◆ **EXTRACTED DATA**:
_ _ _ _ _ _ _

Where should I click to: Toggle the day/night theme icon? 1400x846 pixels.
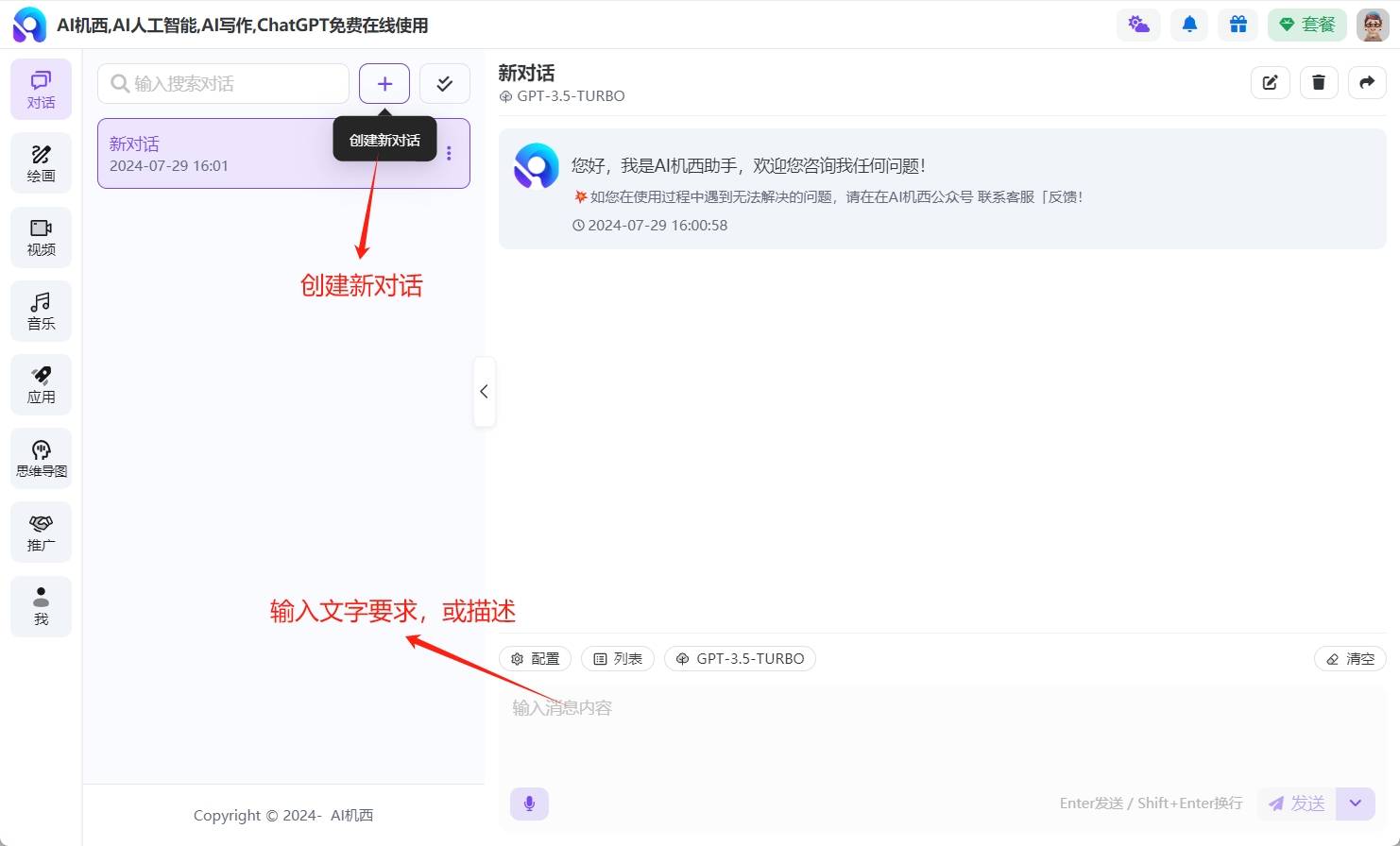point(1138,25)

_ _ _ _ _ _ _

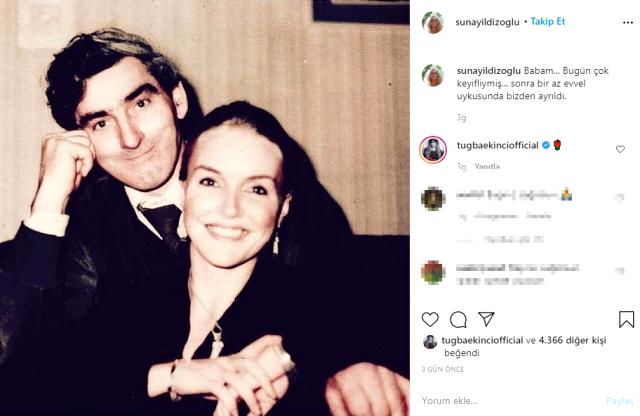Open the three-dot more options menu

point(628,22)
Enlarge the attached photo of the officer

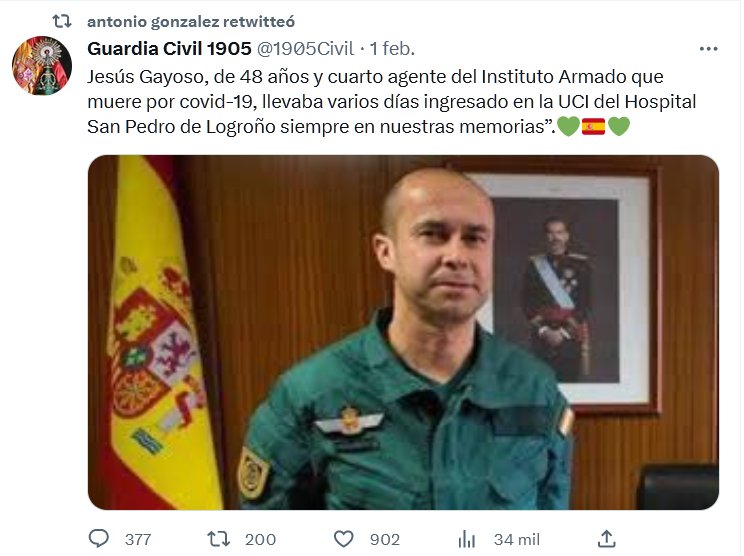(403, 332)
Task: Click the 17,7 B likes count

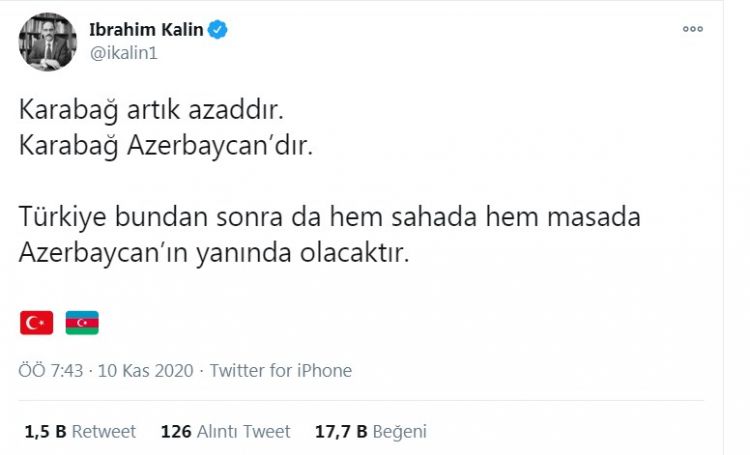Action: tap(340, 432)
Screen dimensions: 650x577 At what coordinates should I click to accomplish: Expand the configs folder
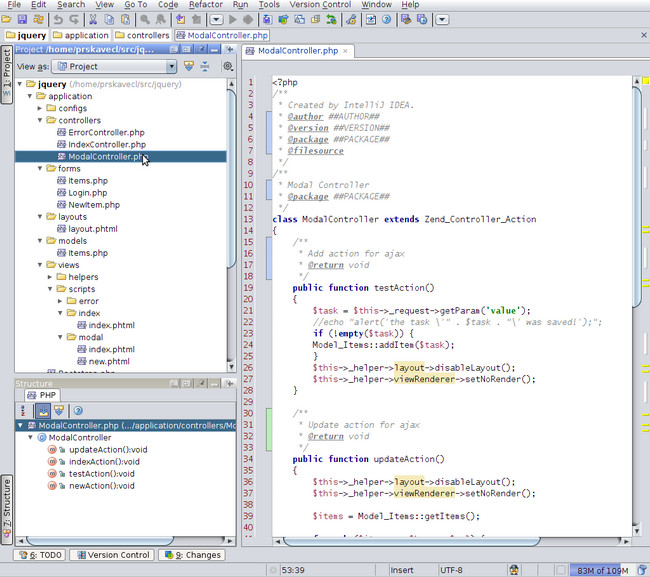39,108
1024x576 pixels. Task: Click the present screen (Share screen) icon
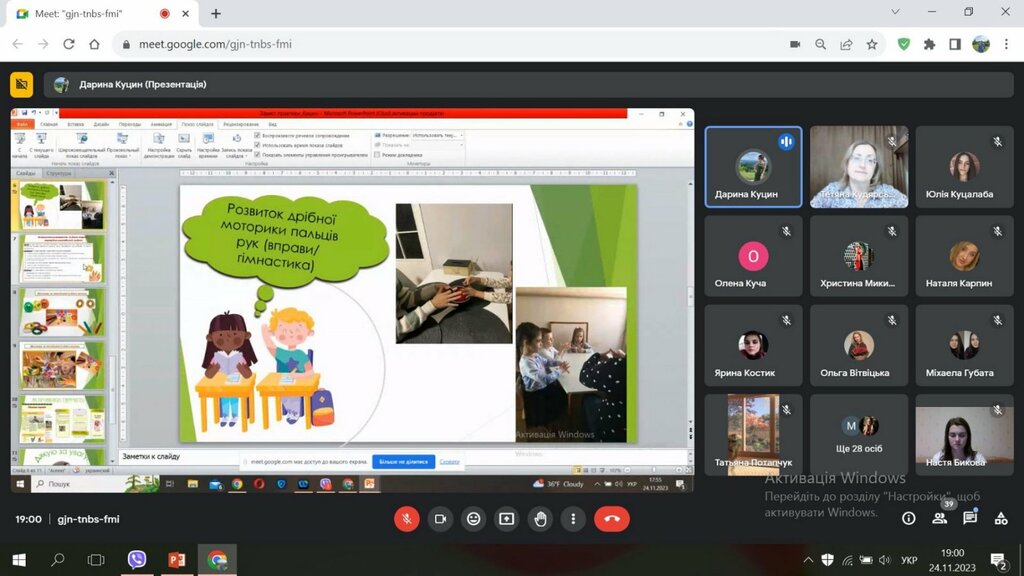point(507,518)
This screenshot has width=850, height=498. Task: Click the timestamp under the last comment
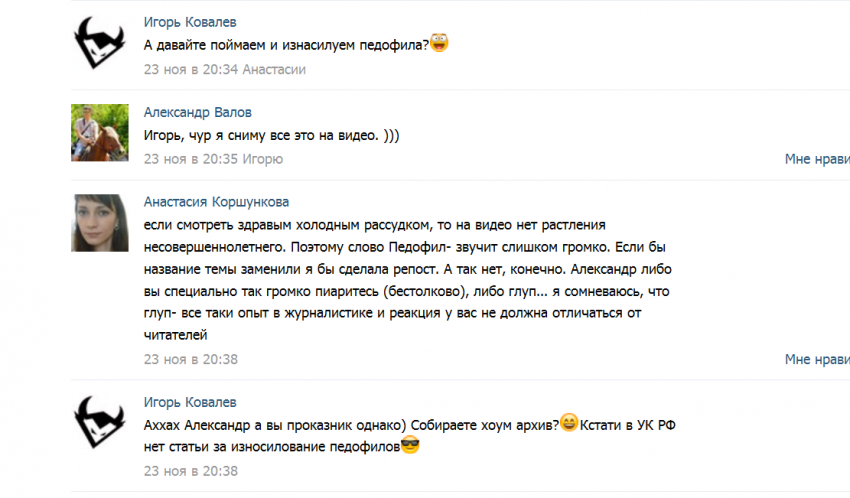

_ _ _ _ _ _ _

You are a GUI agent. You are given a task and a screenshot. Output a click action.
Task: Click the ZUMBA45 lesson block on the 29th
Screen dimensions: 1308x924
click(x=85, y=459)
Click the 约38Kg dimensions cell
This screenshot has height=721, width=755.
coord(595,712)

_ _ _ _ _ _ _

◆ **TO DO**:
Would you copy out, exactly and with no pictures, only the lines above from the one that contains "Task: Click the 17,7 B likes count" through the one that contains "This screenshot has width=850, height=498."?

◆ **EXERCISE RESPONSE**:
Task: Click the 17,7 B likes count

Action: tap(340, 432)
Screen dimensions: 650x577 At what coordinates should I click to accomplish: Expand the configs folder
39,108
1024x576 pixels. Task: Click the present screen (Share screen) icon
point(507,518)
This screenshot has width=850, height=498. Task: Click the timestamp under the last comment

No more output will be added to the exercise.